Task requirements → A partial copy is required: transcribe exactly the lines from the one containing "1300x924 pixels. At" through the last line below, without any pictures.

[Saved entries]
◇ ◇ ◇

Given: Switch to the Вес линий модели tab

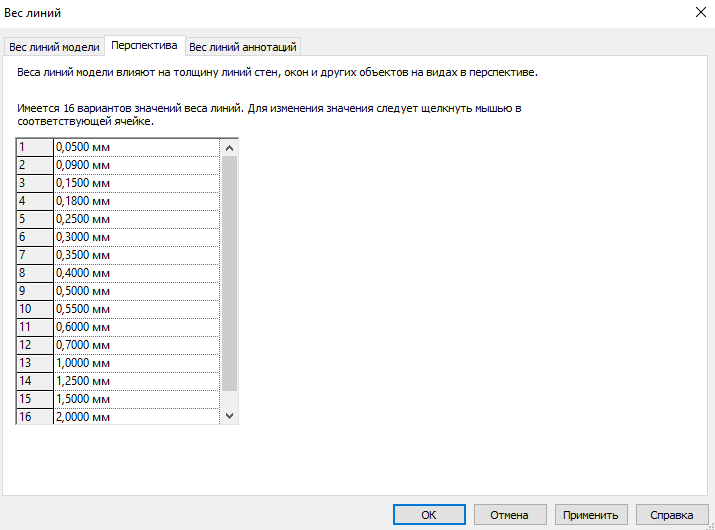Looking at the screenshot, I should click(54, 47).
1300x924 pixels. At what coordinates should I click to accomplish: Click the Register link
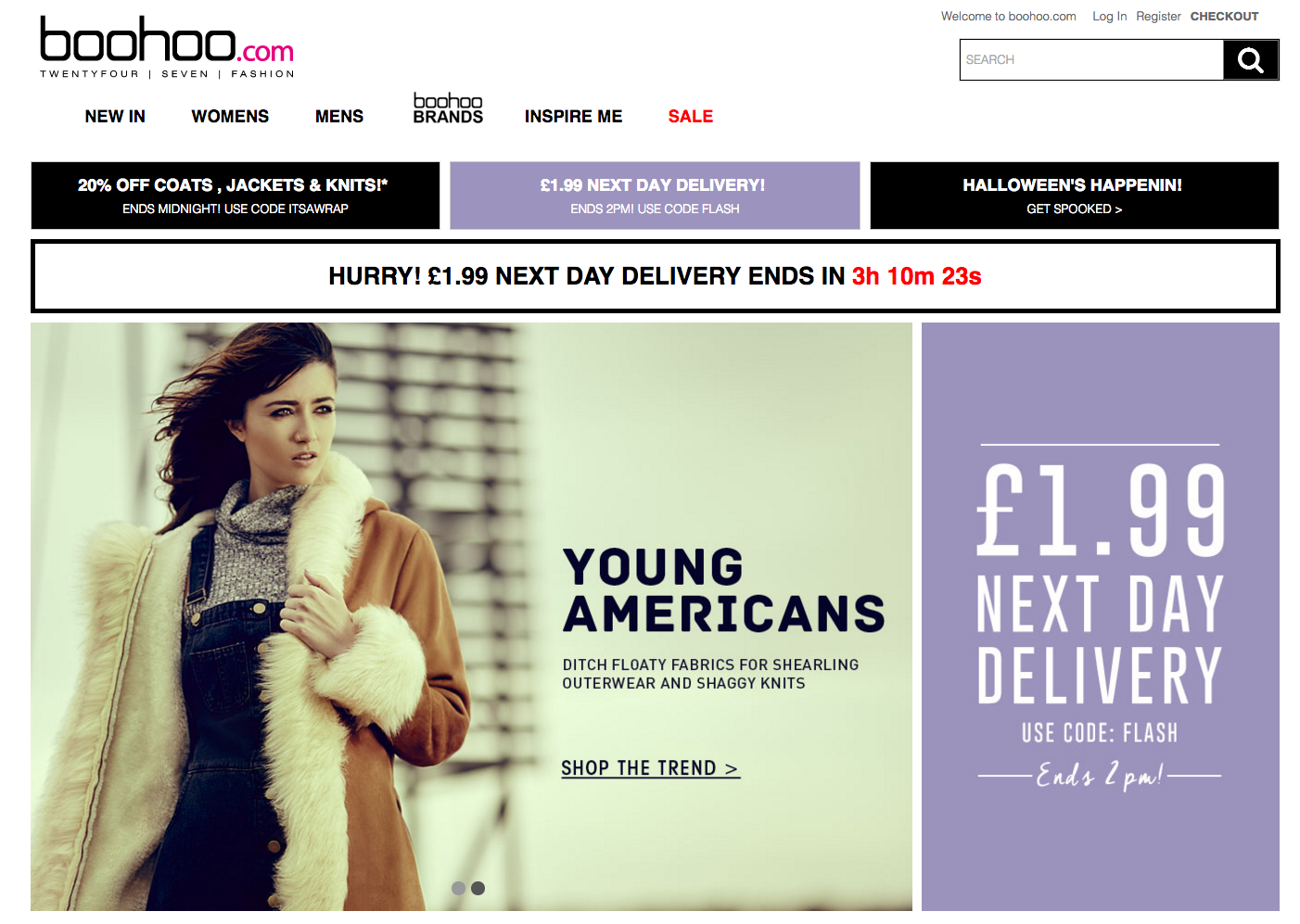click(x=1158, y=16)
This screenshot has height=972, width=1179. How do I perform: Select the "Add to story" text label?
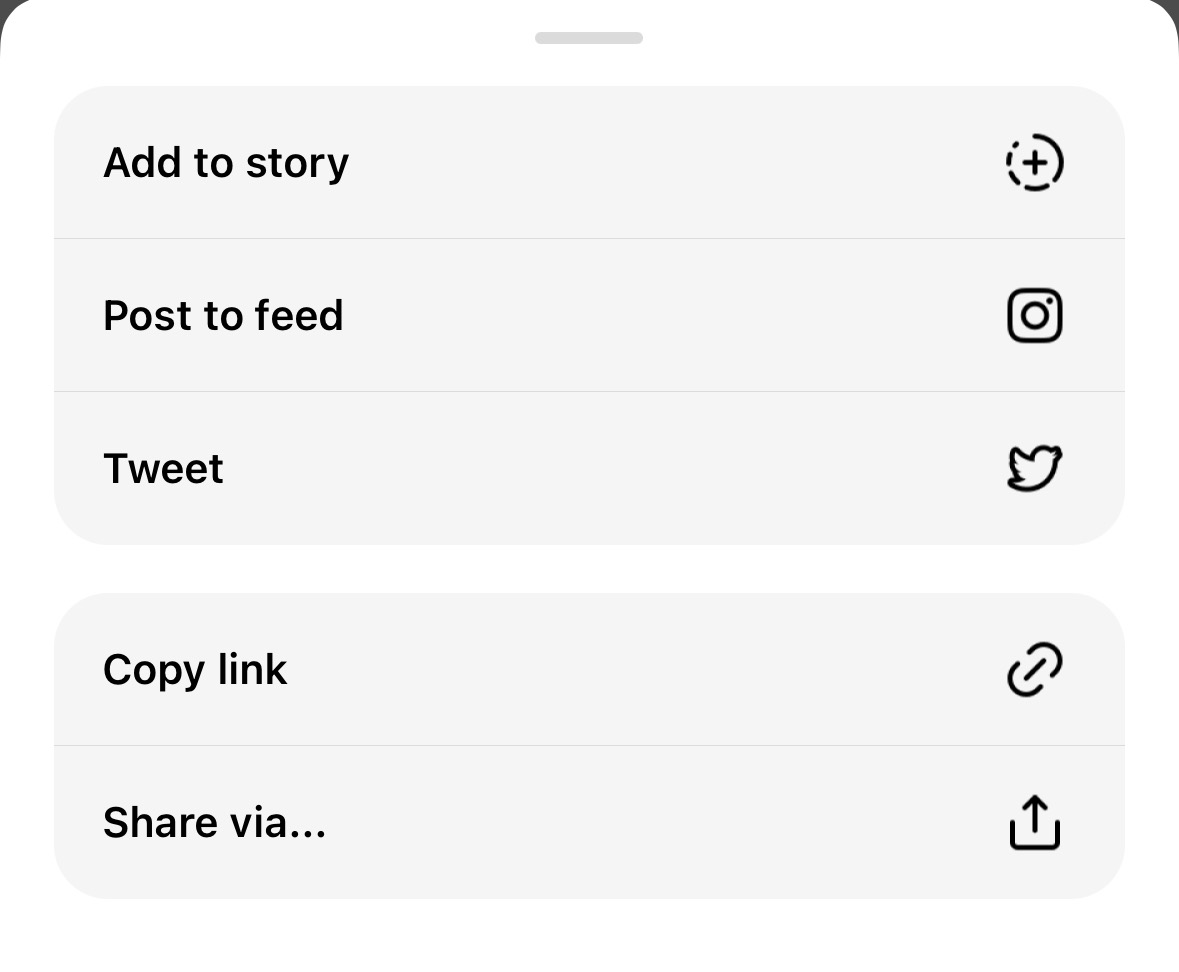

◇ ◇ ◇

Response box →
1300x924 pixels. At what coordinates should I click to accomplish: Click the Register link
click(x=1158, y=16)
This screenshot has height=972, width=1179. How do I perform: Select the "Add to story" text label?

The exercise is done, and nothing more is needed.